During the Guatemalan Civil War (1960-1996), the Ixil people were victims of repression and violence by the Guatemalan military government in what is known as the Guatemalan genocide; many were displaced forcibly to Mexico to escape the violence. Once on Mexican territory, they established refugee camps that later turned to new towns and permanent communities.[2]
The Ixil language belongs to the Mamean branch of Mayan languages and has two dialects: Ixil Nebajeño and Ixil Chajuleño. It is very closely related to the Awakatek language.[3]
In Campeche, the Ixil live in the communities of Quetzal Edzná and Los Laureles from the Campeche municipality and in Maya Tecún II from the municipality of Champotón. In Quintana Roo they live in the localities of Kuchumatán and Maya Balam from the Bacalar municipality.[4]
In the early 1980s, the Ixil Community was one of the principal targets of a genocide operation, involving systematic rape, forced displacements and hunger during the Guatemalan civil war. In May 2013 Efraín Ríos Montt was found guilty by a Guatemala court of having ordered the deaths of 1,771 Ixil people. The presiding judge, Jazmin Barrios, declared that "[t]he Ixils were considered public enemies of the state and were also victims of racism, considered an inferior race."[5] According to a 1999 United Nations truth commission, between 70% and 90% of Ixil villages were razed and 60% of the population in the altiplano region were forced to flee to the mountains between 1982 and 1983. By 1996, it was estimated that some 7,000 Maya Ixil had been killed.[6] The violence was particularly heightened during 1979–1985 as successive Guatemalan administrations and the military pursued an indiscriminate scorched-earth (in Spanish; Castilian: tierra arrasada) policy.[7]

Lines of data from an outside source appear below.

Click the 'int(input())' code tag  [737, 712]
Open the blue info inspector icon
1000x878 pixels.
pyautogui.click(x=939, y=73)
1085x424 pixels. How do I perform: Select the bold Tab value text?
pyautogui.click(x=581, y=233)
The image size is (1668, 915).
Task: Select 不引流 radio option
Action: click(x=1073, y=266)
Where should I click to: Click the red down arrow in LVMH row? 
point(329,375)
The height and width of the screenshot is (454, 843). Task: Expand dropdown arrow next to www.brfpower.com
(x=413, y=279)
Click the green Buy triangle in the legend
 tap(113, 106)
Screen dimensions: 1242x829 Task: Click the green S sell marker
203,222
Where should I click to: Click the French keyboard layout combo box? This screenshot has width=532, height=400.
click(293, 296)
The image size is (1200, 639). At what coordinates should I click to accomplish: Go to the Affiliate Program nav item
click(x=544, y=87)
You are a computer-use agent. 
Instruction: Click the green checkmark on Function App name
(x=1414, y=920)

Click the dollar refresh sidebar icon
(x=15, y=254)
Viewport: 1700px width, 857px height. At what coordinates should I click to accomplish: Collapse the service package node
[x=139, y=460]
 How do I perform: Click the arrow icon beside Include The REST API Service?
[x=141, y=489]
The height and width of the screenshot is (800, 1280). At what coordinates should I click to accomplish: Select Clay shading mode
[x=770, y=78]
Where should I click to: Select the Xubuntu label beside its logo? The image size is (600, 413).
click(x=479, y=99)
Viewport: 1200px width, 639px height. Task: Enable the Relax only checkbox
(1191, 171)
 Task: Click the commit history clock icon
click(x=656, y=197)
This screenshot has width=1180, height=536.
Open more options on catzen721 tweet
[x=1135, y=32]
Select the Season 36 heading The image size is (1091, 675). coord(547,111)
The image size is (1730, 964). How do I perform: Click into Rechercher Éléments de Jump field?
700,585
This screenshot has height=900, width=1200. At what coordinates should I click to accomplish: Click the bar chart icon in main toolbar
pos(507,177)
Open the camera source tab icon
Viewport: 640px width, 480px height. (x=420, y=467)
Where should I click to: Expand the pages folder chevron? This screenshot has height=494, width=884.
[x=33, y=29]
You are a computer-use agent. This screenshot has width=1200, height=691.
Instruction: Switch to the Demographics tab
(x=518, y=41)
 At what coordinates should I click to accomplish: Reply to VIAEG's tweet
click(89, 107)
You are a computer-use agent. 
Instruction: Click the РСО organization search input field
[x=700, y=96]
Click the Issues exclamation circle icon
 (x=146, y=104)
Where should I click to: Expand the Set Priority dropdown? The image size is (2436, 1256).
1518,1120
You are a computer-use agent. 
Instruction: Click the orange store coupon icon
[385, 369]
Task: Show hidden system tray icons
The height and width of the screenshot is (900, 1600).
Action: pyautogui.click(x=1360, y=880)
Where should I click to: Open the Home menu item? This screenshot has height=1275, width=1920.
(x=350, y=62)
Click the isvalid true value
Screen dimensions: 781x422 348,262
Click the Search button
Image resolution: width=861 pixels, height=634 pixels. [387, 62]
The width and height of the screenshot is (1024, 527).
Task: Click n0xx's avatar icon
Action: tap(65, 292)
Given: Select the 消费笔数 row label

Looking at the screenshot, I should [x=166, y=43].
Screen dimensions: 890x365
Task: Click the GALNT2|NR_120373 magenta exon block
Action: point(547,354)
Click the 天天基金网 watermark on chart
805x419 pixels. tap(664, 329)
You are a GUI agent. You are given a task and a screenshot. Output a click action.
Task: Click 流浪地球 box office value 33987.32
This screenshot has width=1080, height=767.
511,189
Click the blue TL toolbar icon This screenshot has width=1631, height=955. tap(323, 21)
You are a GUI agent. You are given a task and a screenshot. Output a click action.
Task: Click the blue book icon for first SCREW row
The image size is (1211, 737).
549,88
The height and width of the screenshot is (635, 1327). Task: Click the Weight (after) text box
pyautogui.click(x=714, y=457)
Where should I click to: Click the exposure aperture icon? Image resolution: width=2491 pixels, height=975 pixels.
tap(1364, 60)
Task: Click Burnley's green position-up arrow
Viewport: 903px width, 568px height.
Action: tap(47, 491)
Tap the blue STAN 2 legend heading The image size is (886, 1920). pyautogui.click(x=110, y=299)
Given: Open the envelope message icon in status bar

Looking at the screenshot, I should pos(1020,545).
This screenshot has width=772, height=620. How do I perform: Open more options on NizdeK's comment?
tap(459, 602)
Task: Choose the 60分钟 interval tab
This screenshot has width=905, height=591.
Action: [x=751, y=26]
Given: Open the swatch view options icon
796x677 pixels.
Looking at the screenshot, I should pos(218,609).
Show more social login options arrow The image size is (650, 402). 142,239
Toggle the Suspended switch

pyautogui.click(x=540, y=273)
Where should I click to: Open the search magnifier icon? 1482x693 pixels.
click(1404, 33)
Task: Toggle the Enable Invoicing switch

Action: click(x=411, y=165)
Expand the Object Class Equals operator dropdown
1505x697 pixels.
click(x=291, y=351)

In 2013, General Efraín Ríos Montt, who served as President of Guatemala from 1982 to 1983, was found guilty of genocide against the Ixil people.[8] In 2018, a Guatemalan court ruled that the army committed acts of genocide, but no one was convicted. In 2024, General Manuel Benedicto Lucas García (brother of President Fernando Romeo Lucas García) was placed on trial for genocide, crimes against humanity, forced disappearances, and sexual violence against the Maya Ixil people. He ordered more than 30 massacres and destroyed 23 villages in the Maya Ixil region, causing the death of at least 1,771 people when he led the army between 1981 and 1982.[9]
In Campeche, the Ixil celebrate the Day of the Nature with a ceremony to thank Mother Earth for the food granted to them. This ceremony starts near a body of water where the people come together to share cultivated products like corn, beans, fruits and vegetables.[10]
In Campeche, the Ixil people praise the Sun (K'ii in Ixil) in a daily ritual where the head of the family goes right to the sunset, and in ceremonial manner thanks the Sun for its light and for guiding his path to work, asking to not suffer any accident along the way or get lost.[11]